### Lesetext ###
Das Museum des Archäologischen Parks steht mitten im vicus Belginum

Das Museum des Archäologischen Parks steht mitten im vicus Belginum

Anschrift:

Keltenstraße 2, 54497 Morbach

Anfahrt:

Der Archäologiepark Belginum liegt unmittelbar an der Hunsrückhöhenstraße – schon zu keltischer und römischer Zeit eine wichtige Fernstraße quer durch den Hunsrück von Trier (Augusta Treverorum) nach Bingen (Bingium), die Ausoniusstraße. Sie ist benannt nach dem Dichter Decimus Magnus Ausonius, bekannt für seine Moselbeschreibung „Mosella“. Der Verlauf der heutigen Hunsrückhöhenstraße folgt noch heute der antiken Fernstraße.

Der Park liegt in der Nähe der Dörfer Morbach und Hochscheid im Hunsrück. Letzeres spielte zu römischer Zeit wegen des dortigen Quellheiligtums für Sirona und Apollo-Grannus mit Heilbad, Pilgerherbergen und Tempelkomplex eine überregional bedeutsame Rolle. Da er unmittelbar an der Bundesstraße liegt, ist er mit dem Auto gut erreichtbar. Parkplätze stehen vor dem Museum kostenlos zur Verfügung.

Überall im Park finden sich Informationstafeln auf Deutsch, Englisch und Französisch

Überall im Park finden sich Informationstafeln auf Deutsch, Englisch und Französisch

Mit öffentlichen Verkehrsmitteln ist der Park etwas umständlich zu erreichen. Der nächste Bahnhof befindet sich in Bernkastel-Kues an der Mosel. Von dort aus fährt man mit der Buslinie 311 bis zur Haltstelle „K106“ bei Wederath (Keltenstraße). Von dort aus sind es noch einige Minuten zu Fuß. Dort halten jedoch nur wenige Busse pro Tag, so daß die An- und Abreise sehr gut geplant werden muß. Ansonsten gibt es noch einen Bahnhof in Idar-Oberstein, von dem aus ebenfalls ein Bus nach Morbach fährt. Hier sehen die Verbindungen jedoch nicht besser aus, so daß man besser mit dem Auto anreisen sollte, wenn man die Möglichkeit dazu hat.
###
- **Arbeitsaufträge**:
1/ Nach wem ist die Ausoniusstraße laut dem Lesetext benannt?
2/ Fassen Sie den Lesetext in zwei Sätzen zusammen.
### Datenzeilen ###
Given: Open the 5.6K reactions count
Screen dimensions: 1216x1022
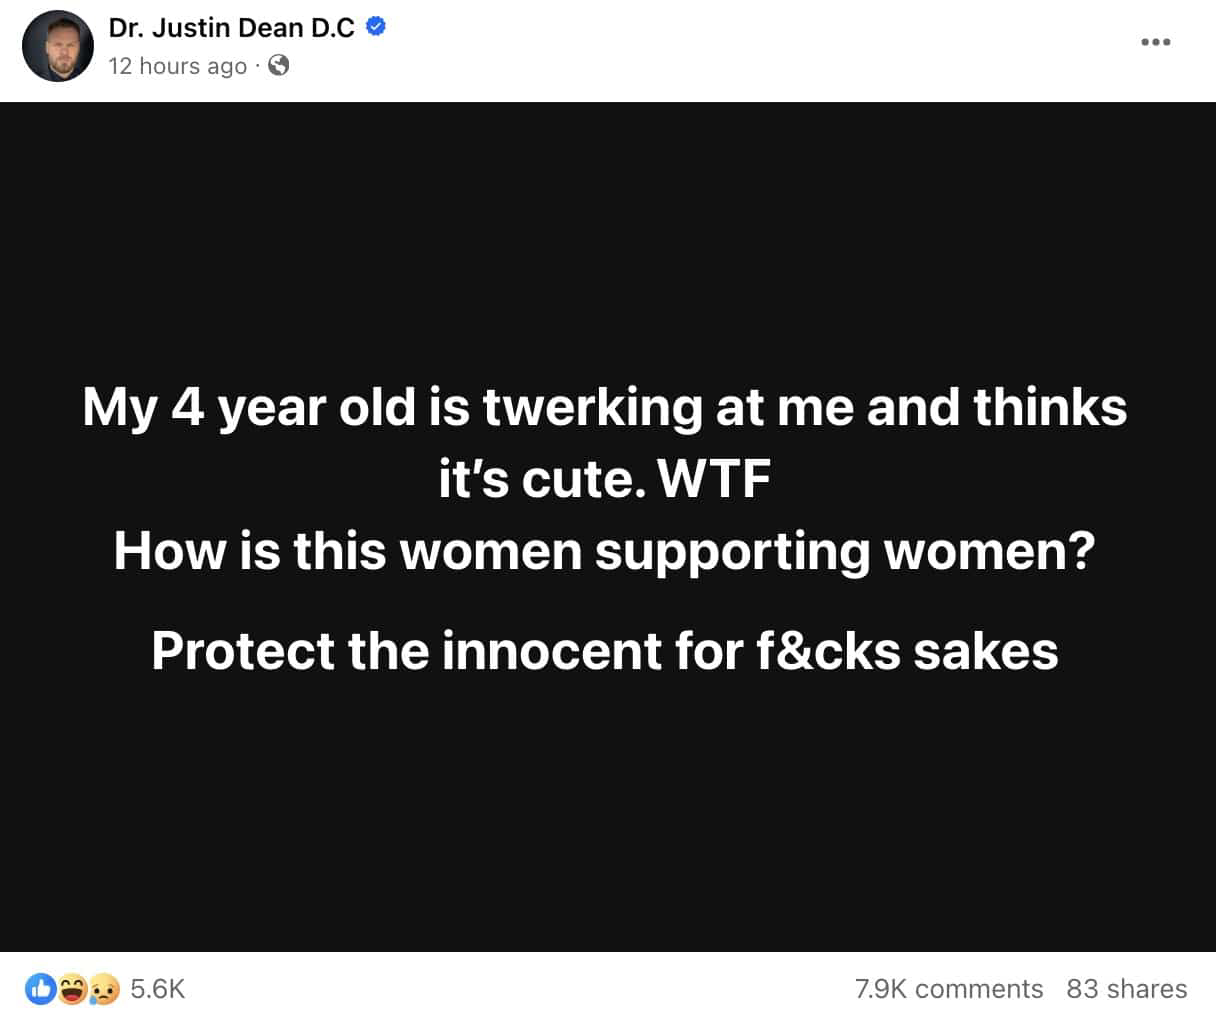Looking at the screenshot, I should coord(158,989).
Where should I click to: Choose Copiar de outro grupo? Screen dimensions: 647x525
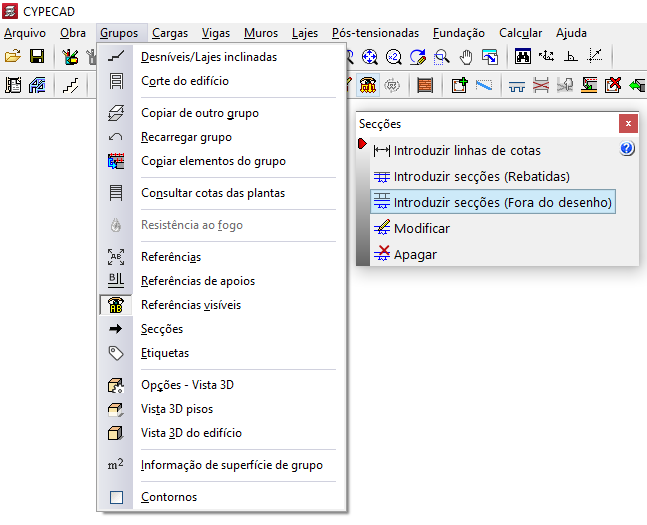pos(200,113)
###
### Datenzeilen ###
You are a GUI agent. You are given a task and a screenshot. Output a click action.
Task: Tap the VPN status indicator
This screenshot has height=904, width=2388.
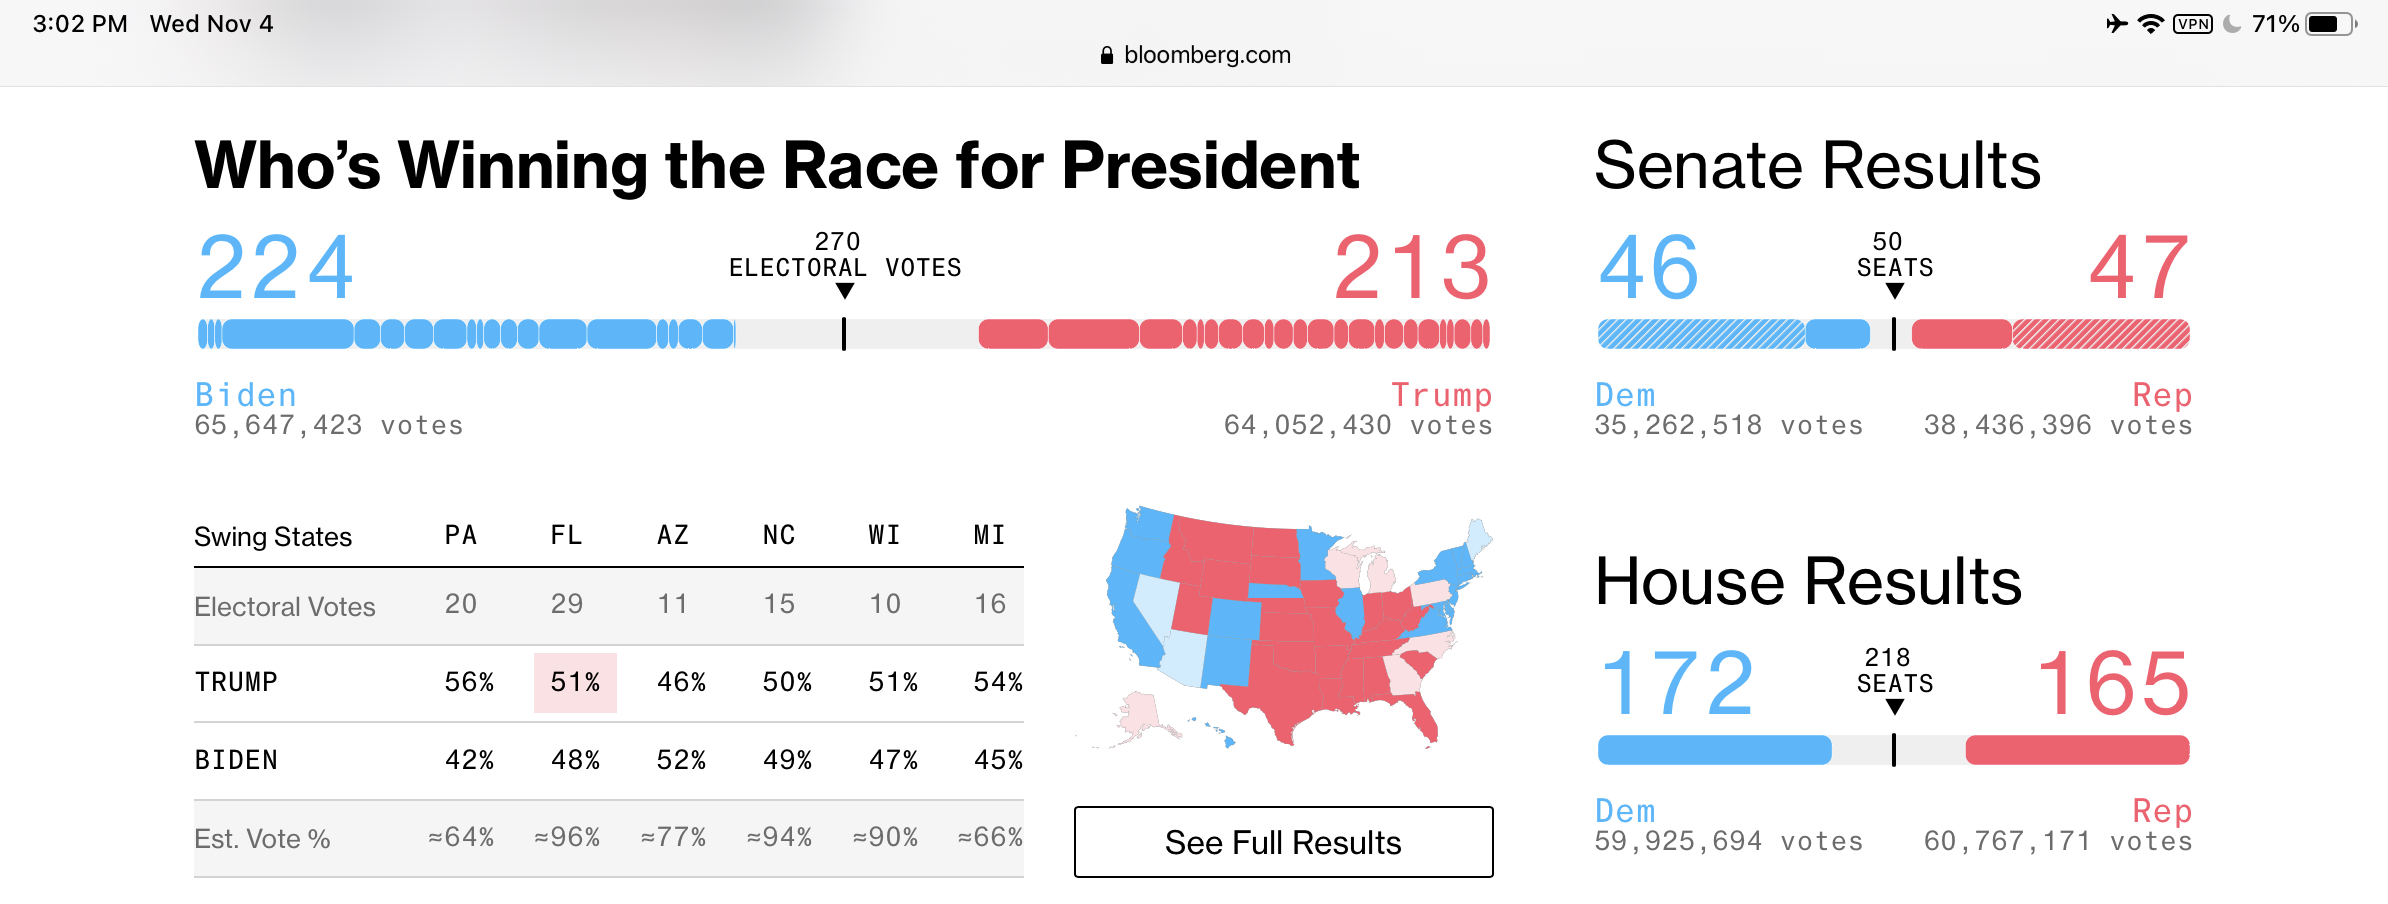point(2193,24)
###
- **Lösungen**:
1/ Nach dem Dichter Decimus Magnus Ausonius.

2/ Der Archäologiepark Belginum in Morbach liegt direkt an der Hunsrückhöhenstraße, die der antiken Fernstraße von Trier nach Bingen folgt, und ist deshalb mit dem Auto gut erreichbar, wobei vor dem Museum kostenlose Parkplätze zur Verfügung stehen. Mit öffentlichen Verkehrsmitteln ist die Anreise umständlich, da vom nächsten Bahnhof in Bernkastel-Kues nur wenige Busse der Linie 311 pro Tag zur Haltestelle „K106“ bei Wederath fahren.